### GECITEERDE TEKST

· · · · ·

Wat de kosten betreft, neem ik aan dat het niet de hoge kosten hoeven te zijn als ze in de gestandaardiseerde vragenlijst zitten. Ik krijg graag de concrete toezegging – in dat geval dienen wij het amendement niet in – dat daarmee ook punt 1.7 van de circulaire van 17 juli wordt herzien en het dus een verplicht onderdeel van de audit gaat vormen.

Mevrouw Scheltema-de Nie (D66):

Voorzitter! Dank aan de minister voor de toezeggingen die hij heeft gedaan ten aanzien van de privacy en de openbaarheid. Voor het gemak sluit ik mij aan bij de vraag van mevrouw Wagenaar over de privacytoets.

Ik kan mij er iets bij voorstellen dat de minister vindt dat de consumenten in de commissie van wijzen vertegenwoordigd zouden moeten zijn. Ik hoor dan nog wel graag wat volgens hem de taakopdracht van die commissie zou moeten zijn en hoe een vertegenwoordiging van de consumenten daarin zou passen.

Het is bijzonder plezierig dat de minister bereid is overleg met het ministerie van Buitenlandse Zaken te starten over de brondocumenten. Ik hoop dat zijn uitgangspunt hierbij hetzelfde zal zijn als het mijne, namelijk dat wij problemen met brondocumenten van Nederlanders in Nederland moeten zien op te lossen en liefst zo snel mogelijk. Zes maanden op een huwelijk wachten, als het toch al geruime tijd heeft geduurd, is wel erg lang.

· · · · ·

### RIJEN

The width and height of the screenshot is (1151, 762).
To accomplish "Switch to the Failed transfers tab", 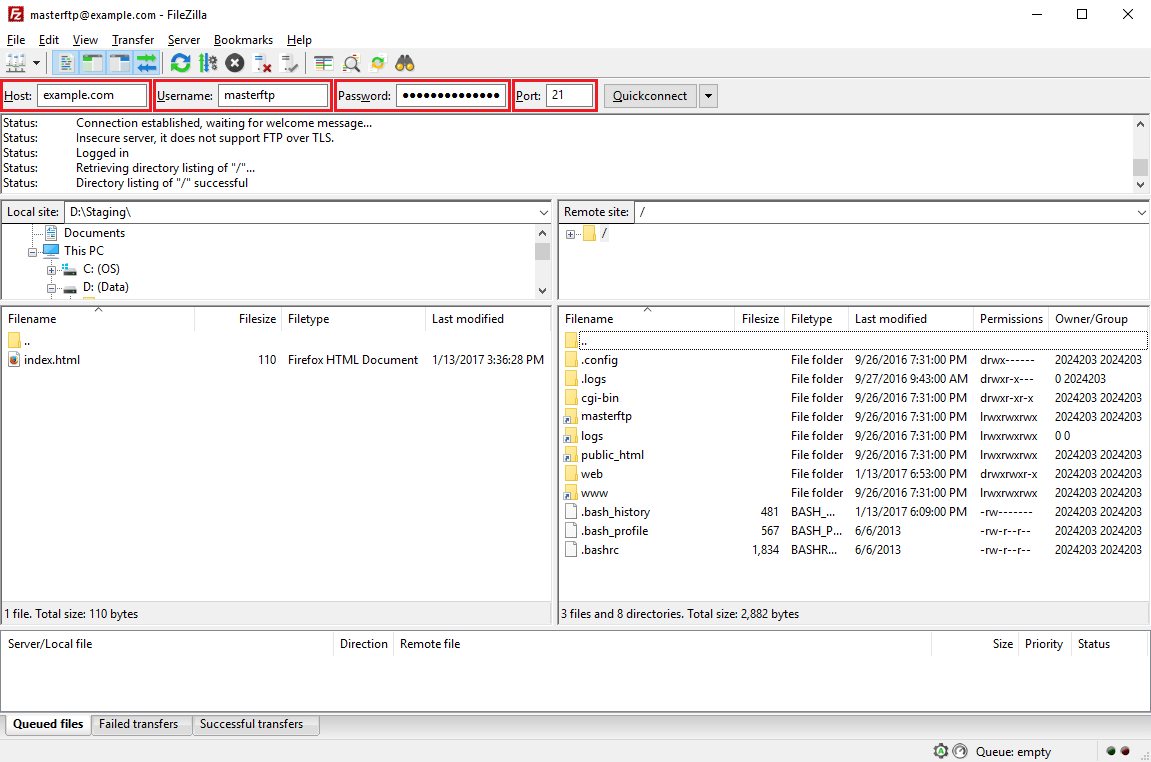I will tap(141, 725).
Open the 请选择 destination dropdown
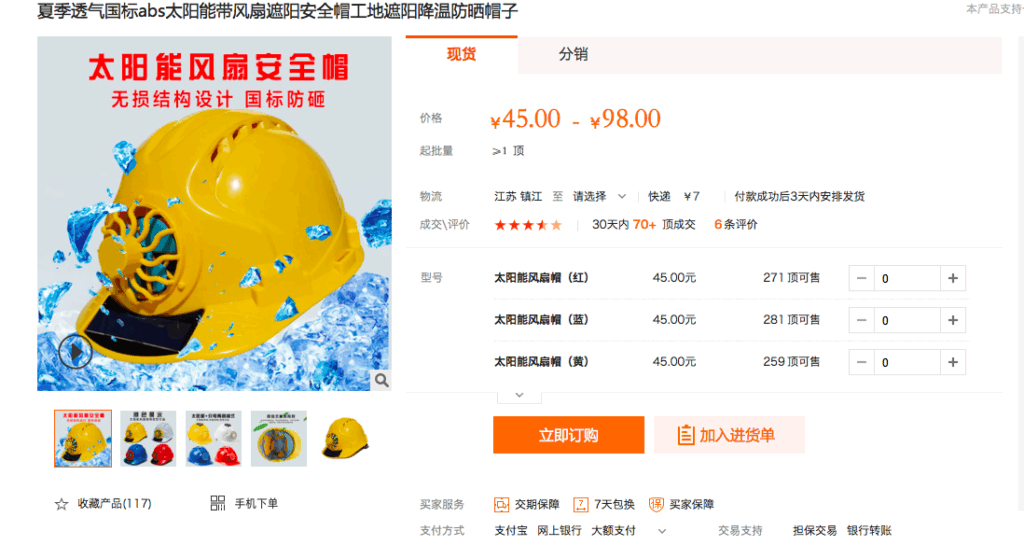Viewport: 1024px width, 545px height. 600,196
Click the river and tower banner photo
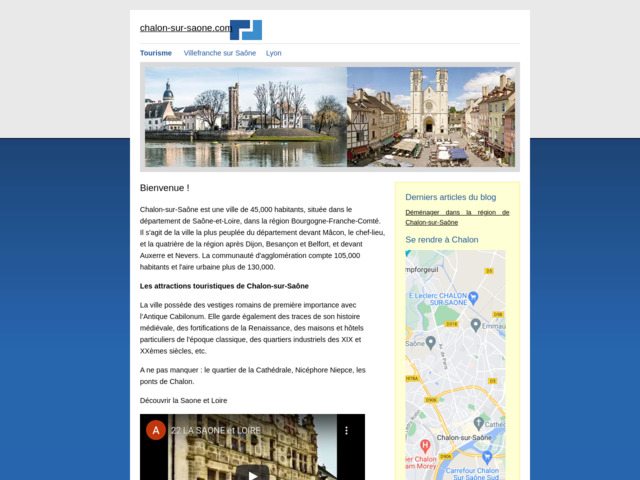The height and width of the screenshot is (480, 640). (x=246, y=117)
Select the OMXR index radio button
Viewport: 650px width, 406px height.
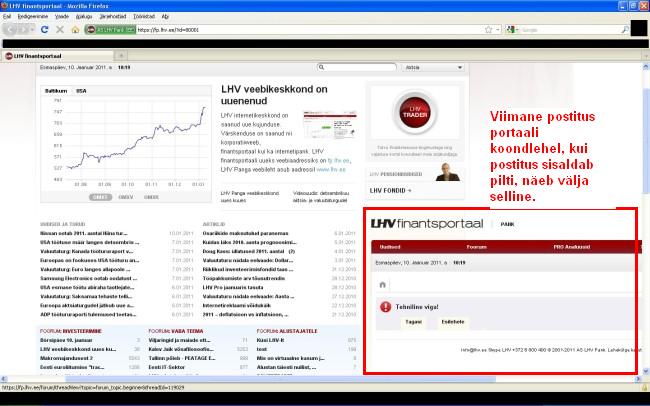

· · · · ·

### JOUW OPDRACHT
Wil je het deel van de geciteerde tekst tussen "Wat de kosten" en "daarin zou passen.", beide inbegrepen, letterlijk overtypen? Het materiaal heb je niet nodig.

### JUISTE UITVOER
Wat de kosten betreft, neem ik aan dat het niet de hoge kosten hoeven te zijn als ze in de gestandaardiseerde vragenlijst zitten. Ik krijg graag de concrete toezegging – in dat geval dienen wij het amendement niet in – dat daarmee ook punt 1.7 van de circulaire van 17 juli wordt herzien en het dus een verplicht onderdeel van de audit gaat vormen.

Mevrouw Scheltema-de Nie (D66):

Voorzitter! Dank aan de minister voor de toezeggingen die hij heeft gedaan ten aanzien van de privacy en de openbaarheid. Voor het gemak sluit ik mij aan bij de vraag van mevrouw Wagenaar over de privacytoets.

Ik kan mij er iets bij voorstellen dat de minister vindt dat de consumenten in de commissie van wijzen vertegenwoordigd zouden moeten zijn. Ik hoor dan nog wel graag wat volgens hem de taakopdracht van die commissie zou moeten zijn en hoe een vertegenwoordiging van de consumenten daarin zou passen.